We noticed both of those issues, but never really came to an agreement on if/what we noticed as far as the dead spot. We went back to synced and my stoker just offers a "smooth" when I start mashing.


----------



## Fleas (Jan 19, 2006)

180* out of phase worked - that is, we made it work, but that's about it.

Maybe those DaVinci folks know more about this.

-F


----------



## phill77 (Aug 31, 2008)

We have tried 90 deg, 180 deg and just a few teeth out of sync.
90 o.o.s was best on the road because my wife prefers to coast with one leg down, and it felt like she was able to make more of a contribution to the power input (I am a much stronger rider). It was a real pain off road though because of ground clearance. 
A couple of teeth o.o.s seemed to make a noticeable difference, but it made for slightly awkward starting and stopping.
We always go back to in phase whenever we have played about with this stuff.

My wife is a bit of a gear masher compared to me so I would love to try an independent pedaling setup with different gear ratios for front and rear.


----------



## PMK (Oct 12, 2004)

phill77 said:


> We have tried 90 deg, 180 deg and just a few teeth out of sync.
> 90 o.o.s was best on the road because my wife prefers to coast with one leg down, and it felt like she was able to make more of a contribution to the power input (I am a much stronger rider). It was a real pain off road though because of ground clearance.
> A couple of teeth o.o.s seemed to make a noticeable difference, but it made for slightly awkward starting and stopping.
> We always go back to in phase whenever we have played about with this stuff.
> ...


Never rode a Davinci so I may be speaking improper...ICS, by them is Independent Coasting System,

I believe the real benefit would be as you mention. Independent Cadence System with the bonus of independent coasting.

@ the OP, road tandem captain is 2 teeth advanced, off-road synchronized,

PK


----------



## AUSSIE ECdM (Jul 15, 2012)

*Oos*

My wife and I have been tandem riding together for more than 20 years. A long time ago, we set our pedals OOS with stoker 90' behind the captain stroke. For us, this creates a much smoother ride especially on the road and cruisy off road stuff. If we ever drop a chain and reset the cranks in sync, we only travel a couple of revolutions, then stop and reset 90' OOS! Also, any time we hire or ride another tandem, we always change the pedals to our 90' OOS preferred system, otherwise we dislike the chug chug of the full power coming through. On the other hand, our Schwinn Beachcruiser tandem allows either rider to freewheel-and that is a strange feeling cheers Tim


----------



## giff07 (Jun 7, 2010)

We have tried some "phase shifting on the road and found it not beneficial to our style of riding.

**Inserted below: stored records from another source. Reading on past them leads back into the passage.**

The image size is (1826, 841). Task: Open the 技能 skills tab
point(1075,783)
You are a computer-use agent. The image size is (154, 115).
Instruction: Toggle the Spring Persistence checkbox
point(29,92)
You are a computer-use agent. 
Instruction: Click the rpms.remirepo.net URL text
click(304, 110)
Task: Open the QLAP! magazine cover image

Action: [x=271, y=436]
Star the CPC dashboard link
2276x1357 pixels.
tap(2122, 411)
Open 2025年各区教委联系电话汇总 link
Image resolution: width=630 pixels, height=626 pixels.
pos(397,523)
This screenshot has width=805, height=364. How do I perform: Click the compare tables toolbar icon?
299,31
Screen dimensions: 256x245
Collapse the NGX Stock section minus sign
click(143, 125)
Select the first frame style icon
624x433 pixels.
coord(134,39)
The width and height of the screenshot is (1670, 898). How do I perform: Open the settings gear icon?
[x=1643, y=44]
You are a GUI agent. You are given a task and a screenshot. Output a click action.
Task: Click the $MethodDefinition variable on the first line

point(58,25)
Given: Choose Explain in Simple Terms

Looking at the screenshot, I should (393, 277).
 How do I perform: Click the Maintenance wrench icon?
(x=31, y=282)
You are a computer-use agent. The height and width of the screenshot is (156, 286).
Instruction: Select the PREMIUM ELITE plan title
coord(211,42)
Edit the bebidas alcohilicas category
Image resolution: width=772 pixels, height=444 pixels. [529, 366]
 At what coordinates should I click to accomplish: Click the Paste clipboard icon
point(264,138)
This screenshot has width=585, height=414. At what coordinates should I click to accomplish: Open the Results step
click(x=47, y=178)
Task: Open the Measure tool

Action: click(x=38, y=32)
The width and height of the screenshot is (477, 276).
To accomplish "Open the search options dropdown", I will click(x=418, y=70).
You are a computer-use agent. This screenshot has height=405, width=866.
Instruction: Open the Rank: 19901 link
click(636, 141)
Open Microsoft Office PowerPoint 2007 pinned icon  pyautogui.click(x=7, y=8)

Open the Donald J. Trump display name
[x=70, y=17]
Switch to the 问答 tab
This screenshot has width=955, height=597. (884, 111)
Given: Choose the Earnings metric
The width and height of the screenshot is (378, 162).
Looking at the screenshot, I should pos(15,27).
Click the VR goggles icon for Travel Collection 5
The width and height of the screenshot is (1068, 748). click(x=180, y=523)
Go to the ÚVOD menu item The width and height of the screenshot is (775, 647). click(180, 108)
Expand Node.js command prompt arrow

We settled for a while at 2 teeth Out ,captain leading and eventually went back to "in phase" as out of phase affected our ability to stand and attack. On the Ventana it is strictly in phase so I know where the pedals are for log overs or other obsticles. As stated previously , its only a sucessful manuveur when her pedal don't hit!
Ed and Pat Gifford 
the Snot Rocket tandem


----------



## Rmabus (Jun 12, 2012)

Thanks for the input all. Interesting feedback.


----------



## reamer41 (Mar 26, 2007)

We've been riding two teeth out for several years. Joyce always felt I was "stealing the pedal stroke" when we were in phase. We experimented with her leading, me leading,1, 2, & 3 teeth out. 

Road tandem is a fairly new addition and we haven played with than one yet. I thing we'll try 90degrees out.


----------